### Things to do
A: Duplicate the part of the abstract on contrastive linguistics resources that opens with the words containing "Systems and Means" and closes with "and parallel (translation)".
B: Name every kind of information resource or corpus that the abstract on contrastive linguistics resources mentions.
C: Answer these questions from the abstract on contrastive linguistics resources:
(i) In which volume and issue of Systems and Means of Informatics did the article appear?
(ii) How many main types of information resources for contrastive studies does it identify?
(iii) With what are the original texts in parallel corpora aligned?

Systems and Means of Informatics
2015, Volume 25, Issue 2, pp 140-159
This article presents information resources used in contrastive linguistic studies and their principle features. There are two main types of such
information resources: typological databases and electronic text corpora. This
paper is focused on the latter. There are two types of corpora, which are
particularly relevant for contrastive studies: comparable corpora - balanced
collections of original texts in the languages compared and parallel (translation)
corpora - collections of original texts in one of the compared languages aligned
with their translations into other compared language(s). In addition to description of the existing information resources of contrastive linguistic studies, this
paper introduces a new type of such resources, which are termed here as corpus
extension databases. The article outlines features of such databases in comparison
to electronic corpora and justifies the necessity for creating them.

### Collected data
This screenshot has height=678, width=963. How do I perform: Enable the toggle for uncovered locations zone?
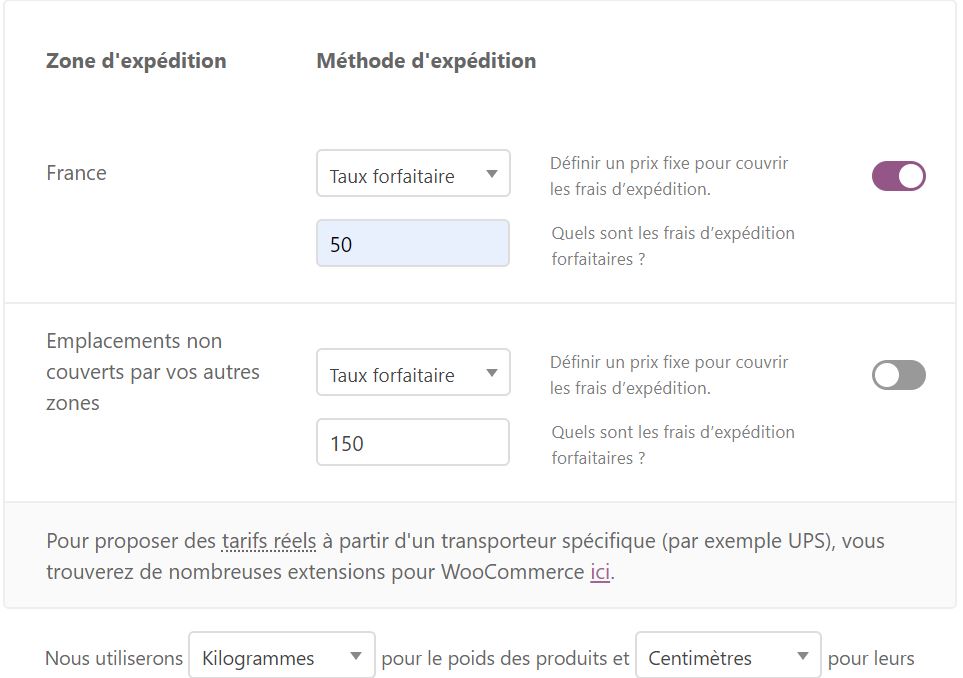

### Answers provided
A:
Systems and Means of Informatics
2015, Volume 25, Issue 2, pp 140-159
This article presents information resources used in contrastive linguistic studies and their principle features. There are two main types of such
information resources: typological databases and electronic text corpora. This
paper is focused on the latter. There are two types of corpora, which are
particularly relevant for contrastive studies: comparable corpora - balanced
collections of original texts in the languages compared and parallel (translation)

B:
- Typological databases
- Electronic text corpora
- Comparable corpora
- Parallel (translation) corpora
- Corpus extension databases

C:
(i) Volume 25, Issue 2
(ii) Two
(iii) With their translations into the other compared language(s)